GIVEN TEXT:
* * * * * * * * *

Club Focus bouncer Marc Kyriacou. Photo courtesy of Johnbronski.
Article originally published February 29, 2012 by The Grid online (TheGridTO.com).
Denise Benson looks back at the all-ages venue that first introduced many of today’s top nightlife-industry players to the Toronto dance scene—and also served as a breeding ground for infamous ‘80s street gang The Untouchables.
BY: DENISE BENSON
Club: Club Focus, 14 Hagerman
Years in operation: 1986-1989
History: Club Focus was housed in a nondescript, two-storey building that would have been constructed during the decades (1870-1960) when Toronto’s original Chinatown was centered near the corner of Elizabeth and Louisa. The one-block-stretch that runs parallel to the north end of City Hall, from Elizabeth to Bay, was later renamed Hagerman.
In the 1950s, many buildings in this still-industrial area—with the original City Hall and Eaton’s Annex main store nearby—were obtained by the city for the construction of Nathan Phillips Square and a new City Hall, which opened in 1965 and spurred nearby development. The Eaton Centre was built two blocks away, on the east side of Bay, in the late ’70s.
While Focus opened upstairs at 14 Hagerman as an unlicensed, all-ages dance club near the close of 1986, the site had already been a social hub. As Hagerman Hall, it had hosted community dances (including those of pioneering gay organization Community Homophile Association of Toronto, a.k.a. CHAT, in the very early ’70s) and a karate club; the space was known as Club Kongos in the early/mid ’80s.
Club Focus owner Warren Webley was already well known by Toronto’s music-loving youth for his Sunshine Sound enterprise. Webley and family provided sound gear for school and community dances, while the Sunshine Sound Crew of DJs—including JC, Tony Duncan and Brother A.J.—could often be found behind the decks.
Despite his club’s spitting-distance proximity to Nathan Phillip Squares, Webley erected massive walls of sound in Focus and gave Toronto’s teens a place to soak up new experiences on weekends. Once they made it past security, through the long line and up the stairs (where they paid a $5-7 cover to Webley’s wife), hundreds of kids danced late into the night on a sizable, dimly lit checkered floor. There was also a raised stage by the mirrored back wall, a lounge area with video games and a screen on which hockey games and skateboard videos were projected. Bars of neon illuminated the slightly elevated DJ booth. The most popular drink at the concession stand, by far, was Sarasoda, a carbonated cooler that contained 0.5% alcohol, which made it cool among the kids.

* * * * * * * * *

DATASET EXCERPT:
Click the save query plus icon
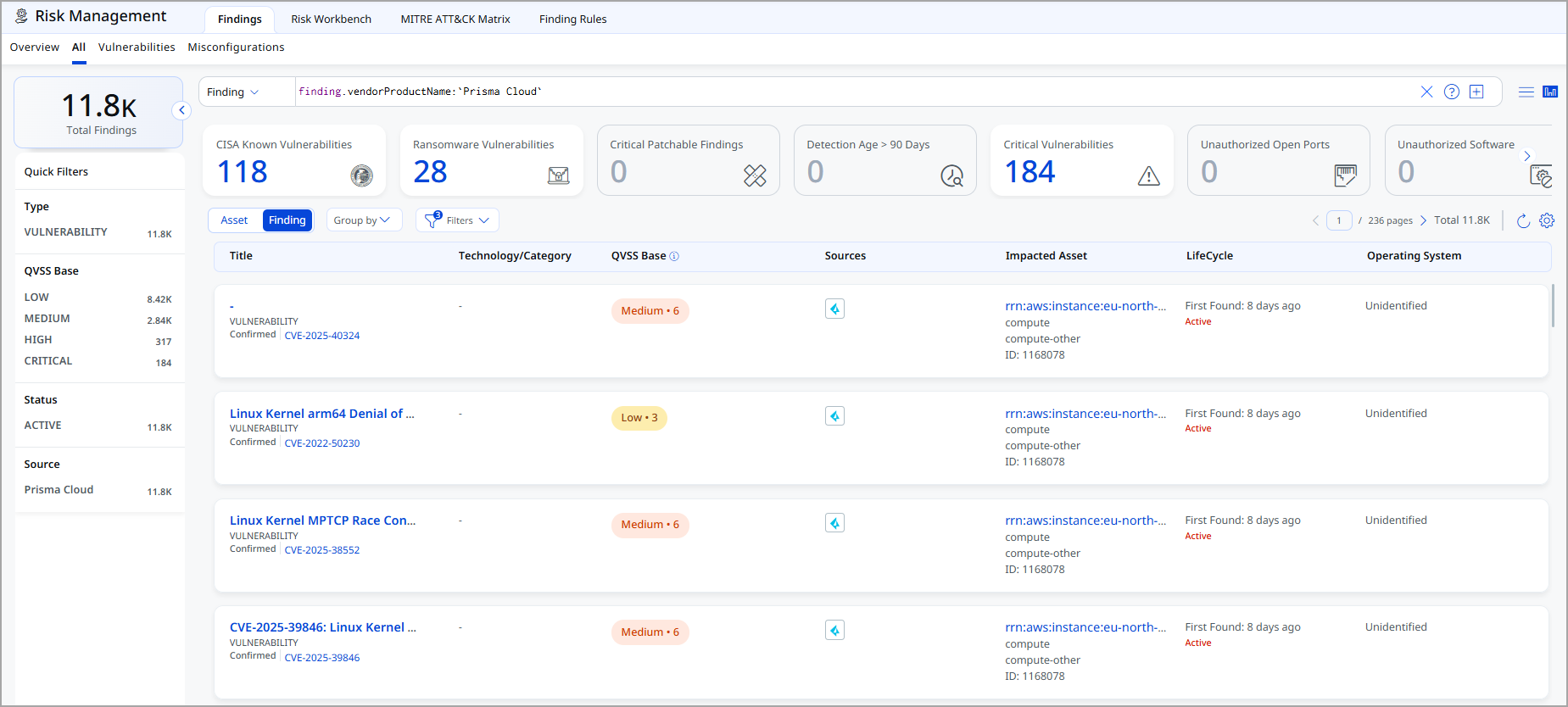The height and width of the screenshot is (707, 1568). (x=1476, y=92)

* * * * * * * * *

WORK TO COMPLETE:
1) Answer these questions using the Club Focus article:
(a) During which years did Club Focus operate?
(b) In what year did the new City Hall open?
(c) How much was the cover charge, and who collected it?
2) List every DJ the Club Focus article names as part of the Sunshine Sound Crew.
3) Resume the Club Focus article after its last sentence.
The data play no role here.

SET OF ANSWERS:
1)
(a) 1986 to 1989.
(b) 1965.
(c) The cover was $5 to $7, paid to Warren Webley's wife.

2) JC, Tony Duncan, Brother A.J.

3)
Why it was important: Club Focus was a teenage epicentre, complete with all of the energy and drama one might expect, when you consider the many subcultures gathered. (And given that most teens at the time didn’t carry cameras around at all hours, no photos of the club could be sourced for this article.) Unlike other unlicensed—and, by definition—all-ages clubs that had come before, like Twilight Zone and Voodoo, Focus drew a high-school crowd generally aged 14-18. It was also a heavily inner-city scene, as suburbs like Mississauga had their own all-ages hotspots. Only RPM’s all-ages Sundays offered a similar downtown experience for young dancers.
“Because of its location near the Eaton Centre, and the city’s central skateboarding site at the time—Trinity Square, behind the Eaton Centre—Club Focus was an instantly popular skater hangout,” recalls Hal Wong, a Focus regular now known as DJ Hali of the Box of Kittens crew. “The club was unkempt and a bit divey; it was sort of like a dark, grimy, unsupervised high-school dance, complete with the occasional slow song, like ‘Somebody’ by Depeche Mode. And it was frequented by two main types of people: preps and skaters, and later on by mods also.”
Wong, a serious skater kid who began attending Focus in the spring of 1987 at age 16, describes some of the fashion staples on the new-wave nights he went to: skater tees and shorts, rugby and polo shirts, tightly tapered workpants, Vuarnet sunglasses, and Swatch watches, with a whole lot of Polo cologne in the air. It was racially mixed, but largely middle-class. Depending on the night you went, Focus was packed with mods, rude boys and skinheads, too.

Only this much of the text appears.